Finance
Guess What? My Boomer Parents Were Right About Money
My baby boomer parents knew how to stretch a dollar. Juggling three kids, a mortgage and a couple of car loans on a middle-class income in the late ’90s was an exercise in frugality.
We grew up hearing “Money doesn’t grow on trees” like every other kid. But when my older brother suggested our dad get more “free” money out of the ATM, the true money management lessons began.
From my folks’ perspective, teaching healthy financial habits would have a positive influence on us as adults. That worked out pretty well for my brothers and me (here I am writing about personal finance). But not everyone in my generation shares that experience. Over 34% of Gen Zers say their parents did not set a good financial example for them, according to WalletHub’s Generational Finances survey.
Younger generations face many objective obstacles that make it difficult for them to be financially successful, including rising living costs, student debt and high inflation.

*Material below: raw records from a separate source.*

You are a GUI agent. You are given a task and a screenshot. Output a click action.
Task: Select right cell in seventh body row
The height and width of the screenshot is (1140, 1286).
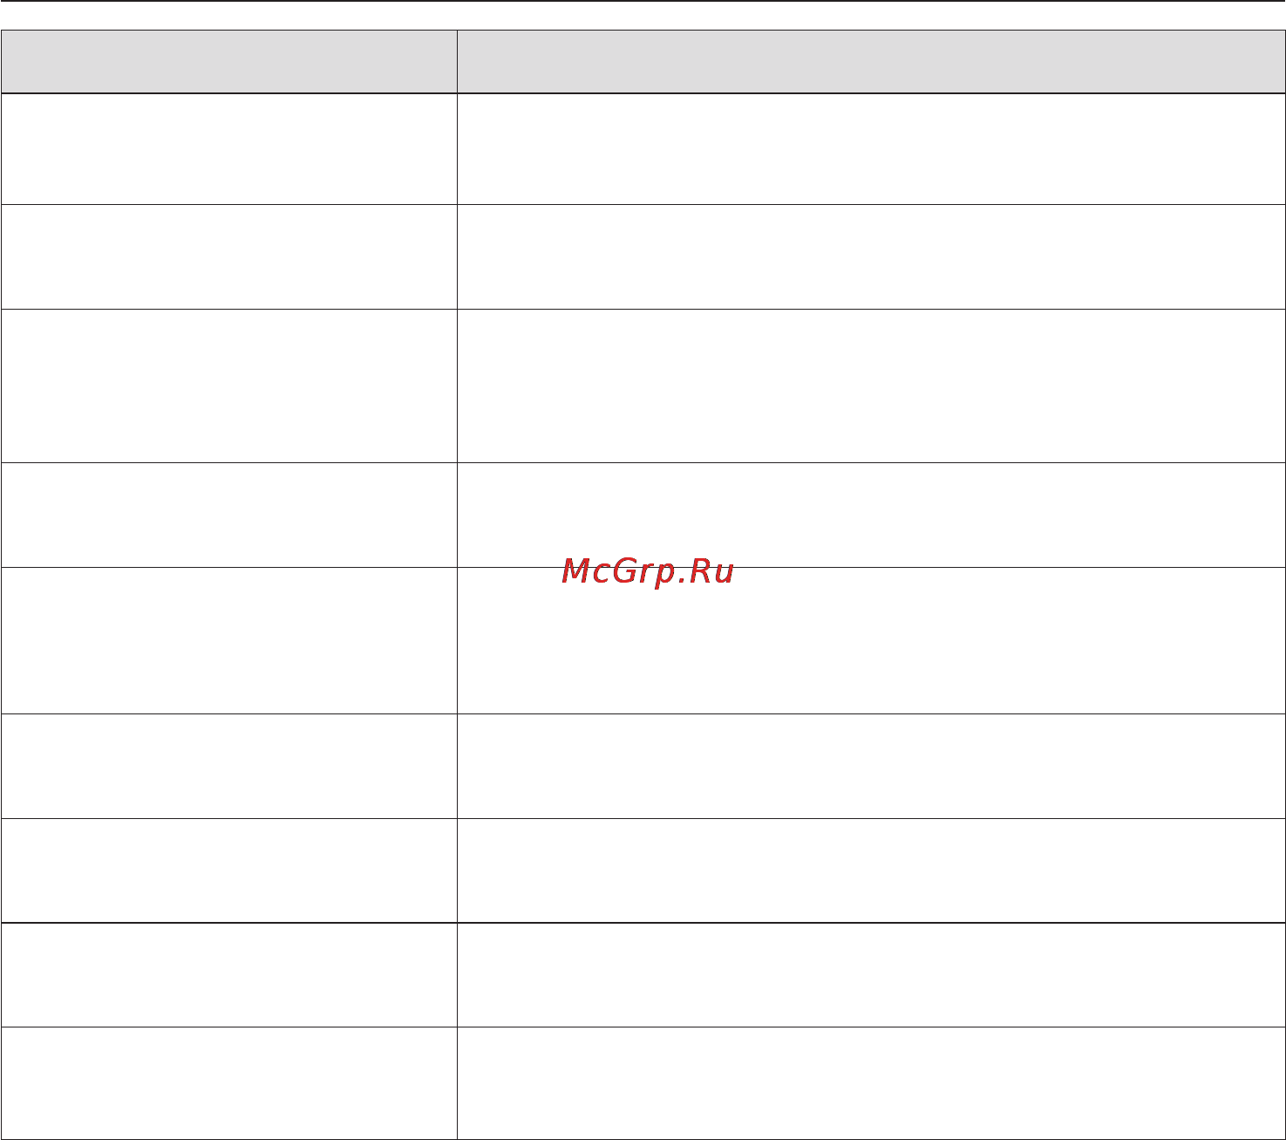click(871, 870)
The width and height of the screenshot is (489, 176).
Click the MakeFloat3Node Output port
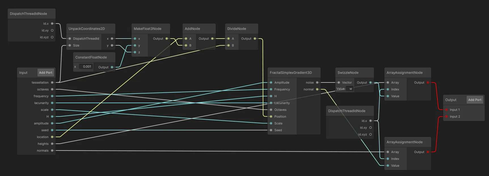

Still, it’s never too late to build solid money management skills to help your future self.
Everything I know about saving I learned from my parents
When I was 15, I pitched the idea of studying abroad in Ecuador through the local Rotary Club. My brother had done it a decade earlier in Chile, so my parents weren’t shocked by the idea. However, before I approached them, I made sure I was fully prepared: I had already been accepted to the program and had the funding lined up. I was ready to be fiscally responsible and autonomous, and it was all due to their money lessons over the years.
Little did I know that the tips and mentorship from my boomer parents would translate beautifully to my career as a personal finance writer. So, I sat down with my folks to talk about what they taught us about money growing up.
Tip 1: Pay your bills before you pay yourself
Every time I get paid, I hear my mom’s voice saying, “Pay your bills before you pay yourself.” I’ve carried this message with me because it emphasizes the importance of sticking to a budget.
“Budgeting was a regular household activity because we didn’t want you to think of it as a chore,” said Kelley Hall, aka my mom. “It was normal to sit down and talk about our goals because we wanted you to visualize the payoff.”
To this day, I feel more in control of my finances through budgeting (I use the classic pen-and-paper approach, but many of my CNET Money colleagues prefer budgeting apps). I start by setting aside a portion of my paycheck to cover the necessities: rent, utilities, groceries and student loans. Then, whatever is left is my discretionary income for nonessential items.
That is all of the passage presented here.